Collected data:
☆ ☆ ☆ ☆ ☆ ☆ ☆

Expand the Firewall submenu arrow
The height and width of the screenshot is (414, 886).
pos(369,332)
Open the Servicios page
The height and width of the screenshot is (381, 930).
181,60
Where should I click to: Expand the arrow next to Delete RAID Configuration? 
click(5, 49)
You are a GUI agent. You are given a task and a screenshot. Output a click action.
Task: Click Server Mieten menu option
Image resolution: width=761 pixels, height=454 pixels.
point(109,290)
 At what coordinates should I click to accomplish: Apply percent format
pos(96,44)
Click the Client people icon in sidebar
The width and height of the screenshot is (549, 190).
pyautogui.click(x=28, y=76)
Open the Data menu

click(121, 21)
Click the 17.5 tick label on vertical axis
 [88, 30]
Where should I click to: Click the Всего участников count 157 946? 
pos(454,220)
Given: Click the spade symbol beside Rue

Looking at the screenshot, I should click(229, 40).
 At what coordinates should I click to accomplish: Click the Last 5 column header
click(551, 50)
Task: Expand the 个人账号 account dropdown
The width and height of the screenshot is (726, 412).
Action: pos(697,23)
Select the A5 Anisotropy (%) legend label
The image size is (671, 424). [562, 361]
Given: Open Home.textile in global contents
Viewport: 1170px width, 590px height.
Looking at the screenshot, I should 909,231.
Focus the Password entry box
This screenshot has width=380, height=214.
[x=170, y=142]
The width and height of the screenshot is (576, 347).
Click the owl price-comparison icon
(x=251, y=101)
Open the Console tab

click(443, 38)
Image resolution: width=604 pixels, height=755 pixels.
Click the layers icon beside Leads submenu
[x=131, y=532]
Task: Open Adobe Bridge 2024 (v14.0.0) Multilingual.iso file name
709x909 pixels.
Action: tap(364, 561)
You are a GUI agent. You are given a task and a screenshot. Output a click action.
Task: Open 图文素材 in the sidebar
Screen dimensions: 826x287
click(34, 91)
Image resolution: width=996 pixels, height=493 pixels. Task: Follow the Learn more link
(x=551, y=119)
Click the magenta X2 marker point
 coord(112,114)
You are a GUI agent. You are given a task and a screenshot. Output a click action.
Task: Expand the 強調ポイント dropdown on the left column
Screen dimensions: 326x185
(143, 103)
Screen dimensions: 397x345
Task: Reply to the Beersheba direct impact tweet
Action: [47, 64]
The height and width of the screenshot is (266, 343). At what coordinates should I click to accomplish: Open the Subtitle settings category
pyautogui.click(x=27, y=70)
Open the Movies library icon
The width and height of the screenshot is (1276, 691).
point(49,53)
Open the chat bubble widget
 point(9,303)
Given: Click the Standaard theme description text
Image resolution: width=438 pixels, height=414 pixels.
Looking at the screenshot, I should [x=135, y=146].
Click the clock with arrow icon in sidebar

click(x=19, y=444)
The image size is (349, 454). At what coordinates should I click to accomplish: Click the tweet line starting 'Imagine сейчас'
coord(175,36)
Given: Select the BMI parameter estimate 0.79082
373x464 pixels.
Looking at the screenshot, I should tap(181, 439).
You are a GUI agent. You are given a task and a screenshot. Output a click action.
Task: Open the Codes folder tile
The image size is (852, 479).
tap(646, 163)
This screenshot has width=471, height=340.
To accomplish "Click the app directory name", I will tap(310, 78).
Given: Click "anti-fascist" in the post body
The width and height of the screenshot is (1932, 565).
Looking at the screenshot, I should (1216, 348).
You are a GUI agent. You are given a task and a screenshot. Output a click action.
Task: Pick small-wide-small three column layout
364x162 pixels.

☆ ☆ ☆ ☆ ☆ ☆ ☆

## Work instructions:
Copy each line in the data that holds the word "dropdown".

## Exercise result:
Task: Expand the 个人账号 account dropdown
Task: Expand the 強調ポイント dropdown on the left column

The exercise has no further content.